Contribution of the hyperpolarization-activated current to the resting membrane potential of rat nodose sensory neurons
Corresponding author D. L. Kunze: Rammelkamp Center for Education and Research, MetroHealth Systems, 2500 MetroHealth Drive, Room 326, Cleveland, OH 44109, USA. Email: firstname.lastname@example.org
- 1The voltage- and time-dependent characteristics of the hyperpolarization-activated current (IH) and its contribution to the resting membrane potential of neonatal rat nodose sensory neurons were investigated using the whole-cell tight seal method of voltage and current clamp recording.

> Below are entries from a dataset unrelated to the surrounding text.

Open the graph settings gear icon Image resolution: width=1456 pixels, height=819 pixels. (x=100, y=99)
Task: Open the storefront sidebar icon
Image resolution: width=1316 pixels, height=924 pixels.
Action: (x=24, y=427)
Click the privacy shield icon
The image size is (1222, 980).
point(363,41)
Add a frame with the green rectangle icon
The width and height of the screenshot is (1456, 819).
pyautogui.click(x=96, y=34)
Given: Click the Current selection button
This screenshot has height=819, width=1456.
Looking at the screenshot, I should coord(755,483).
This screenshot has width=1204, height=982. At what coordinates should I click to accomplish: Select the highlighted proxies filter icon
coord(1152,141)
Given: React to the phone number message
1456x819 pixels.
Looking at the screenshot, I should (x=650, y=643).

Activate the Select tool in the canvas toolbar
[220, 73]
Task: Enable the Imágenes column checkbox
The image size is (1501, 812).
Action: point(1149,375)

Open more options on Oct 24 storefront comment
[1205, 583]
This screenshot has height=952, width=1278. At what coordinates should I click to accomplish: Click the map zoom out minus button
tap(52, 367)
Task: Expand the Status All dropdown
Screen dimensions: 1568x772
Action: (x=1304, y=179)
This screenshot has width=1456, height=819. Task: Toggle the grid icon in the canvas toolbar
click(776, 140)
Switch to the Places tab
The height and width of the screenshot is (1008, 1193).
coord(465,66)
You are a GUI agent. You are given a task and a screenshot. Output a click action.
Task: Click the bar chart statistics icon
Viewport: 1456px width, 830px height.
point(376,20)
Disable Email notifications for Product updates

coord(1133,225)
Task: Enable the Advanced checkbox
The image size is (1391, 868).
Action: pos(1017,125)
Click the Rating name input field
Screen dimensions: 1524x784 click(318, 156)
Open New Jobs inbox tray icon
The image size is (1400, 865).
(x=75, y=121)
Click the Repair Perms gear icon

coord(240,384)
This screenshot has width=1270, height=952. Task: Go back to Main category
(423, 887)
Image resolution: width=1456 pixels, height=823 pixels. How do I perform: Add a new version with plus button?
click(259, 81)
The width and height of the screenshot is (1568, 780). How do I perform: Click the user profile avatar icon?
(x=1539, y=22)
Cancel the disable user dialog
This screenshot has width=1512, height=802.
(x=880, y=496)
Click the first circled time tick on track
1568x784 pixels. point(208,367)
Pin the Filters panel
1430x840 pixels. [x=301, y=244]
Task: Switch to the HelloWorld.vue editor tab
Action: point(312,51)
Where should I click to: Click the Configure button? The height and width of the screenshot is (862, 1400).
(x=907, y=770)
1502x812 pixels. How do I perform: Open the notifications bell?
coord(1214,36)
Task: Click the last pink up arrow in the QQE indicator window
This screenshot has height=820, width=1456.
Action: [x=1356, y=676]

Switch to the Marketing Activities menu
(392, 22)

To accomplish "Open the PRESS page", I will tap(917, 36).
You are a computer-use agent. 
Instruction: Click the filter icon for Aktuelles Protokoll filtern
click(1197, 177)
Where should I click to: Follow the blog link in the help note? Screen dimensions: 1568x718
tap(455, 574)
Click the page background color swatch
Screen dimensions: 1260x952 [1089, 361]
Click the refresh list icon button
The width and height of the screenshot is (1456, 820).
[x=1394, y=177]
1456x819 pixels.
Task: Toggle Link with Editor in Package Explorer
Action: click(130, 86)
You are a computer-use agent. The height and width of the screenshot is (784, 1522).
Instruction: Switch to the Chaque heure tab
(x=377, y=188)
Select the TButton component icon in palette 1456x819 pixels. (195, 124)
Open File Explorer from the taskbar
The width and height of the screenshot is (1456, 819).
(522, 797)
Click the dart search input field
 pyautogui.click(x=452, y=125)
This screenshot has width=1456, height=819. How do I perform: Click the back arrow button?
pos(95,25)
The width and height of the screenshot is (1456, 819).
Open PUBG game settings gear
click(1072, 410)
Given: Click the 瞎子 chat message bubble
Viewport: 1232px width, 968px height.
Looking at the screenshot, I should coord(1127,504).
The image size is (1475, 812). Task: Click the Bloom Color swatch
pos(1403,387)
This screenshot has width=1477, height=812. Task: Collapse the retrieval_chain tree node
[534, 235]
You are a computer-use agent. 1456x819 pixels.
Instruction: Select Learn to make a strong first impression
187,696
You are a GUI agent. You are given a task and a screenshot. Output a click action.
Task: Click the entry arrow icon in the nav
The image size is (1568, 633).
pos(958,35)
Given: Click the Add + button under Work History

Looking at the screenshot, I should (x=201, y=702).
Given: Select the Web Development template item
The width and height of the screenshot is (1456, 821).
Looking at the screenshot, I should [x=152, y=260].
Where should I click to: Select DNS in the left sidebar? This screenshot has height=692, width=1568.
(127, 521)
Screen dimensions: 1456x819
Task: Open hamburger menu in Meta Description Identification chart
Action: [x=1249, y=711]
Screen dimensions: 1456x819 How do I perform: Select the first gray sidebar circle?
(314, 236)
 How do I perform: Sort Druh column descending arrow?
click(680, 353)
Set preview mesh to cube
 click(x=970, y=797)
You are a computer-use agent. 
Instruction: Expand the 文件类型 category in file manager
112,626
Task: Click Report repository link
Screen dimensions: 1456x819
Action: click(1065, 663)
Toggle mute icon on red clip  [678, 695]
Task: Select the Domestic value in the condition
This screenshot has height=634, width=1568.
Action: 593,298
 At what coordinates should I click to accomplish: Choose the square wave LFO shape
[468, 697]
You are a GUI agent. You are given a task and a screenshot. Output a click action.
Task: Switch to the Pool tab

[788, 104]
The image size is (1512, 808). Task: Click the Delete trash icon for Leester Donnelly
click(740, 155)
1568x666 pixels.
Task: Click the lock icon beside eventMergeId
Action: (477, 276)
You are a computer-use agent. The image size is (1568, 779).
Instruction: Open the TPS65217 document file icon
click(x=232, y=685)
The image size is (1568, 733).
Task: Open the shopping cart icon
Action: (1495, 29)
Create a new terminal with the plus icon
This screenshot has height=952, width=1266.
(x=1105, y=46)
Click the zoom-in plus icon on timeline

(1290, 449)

- 2I H was found in all neonatal nodose neurons in vitro, contrary to previous reports where its presence was particular for A-type neurons. We used the presence of both tetrodotoxin-sensitive (TTX-S) and tetrodotoxin-resistant (TTX-R) sodium currents to distinguish C- from A-type neurons (TTX-S only). We obtained further support for the presence of IH in C-type neurons with experiments in which IH was demonstrated in a subset of neurons sensitive to capsaicin.
- 3In both groups IH activated at potentials negative to −50 mV, developed slowly with time and was inhibited by 1–5 mm extracellular caesium. At −120 mV, IH activated with a fast time constant of 73 ± 3 ms in A-type neurons and 163 ± 37 ms in C-type neurons (P < 0.05). A second, slower time constant of 682 ± 83 ms was observed in A-type neurons and 957 ± 122 ms in C-type neurons.
- 4A- and C-type neurons differed in the amplitude of IH. The mean magnitude of IH at −110 mV was −2338 ± 258 pA in A-type neurons but only -241 ± 40 pA (P < 0.001) in C-type neurons. This disparity persisted when currents were normalized for capacitance. The reversal potentials for IH were −39 ± 4 mV for A-type neurons and −37 ± 5 mV for C-type neurons (P > 0.05).
- 5During current clamp recording IH caused time-dependent rectification in response to hyperpolarizing current injections from the resting membrane potential. CsCl abolished the rectification and hyperpolarized the resting potential of A-type neurons from −55 ± 3 mV to −61 ± 4 mV and C-type neurons from −62 ± 2 mV to −71 ± 3 mV. Taken together, the results in these studies indicate that IH contributes to the resting membrane potential in all nodose neurons.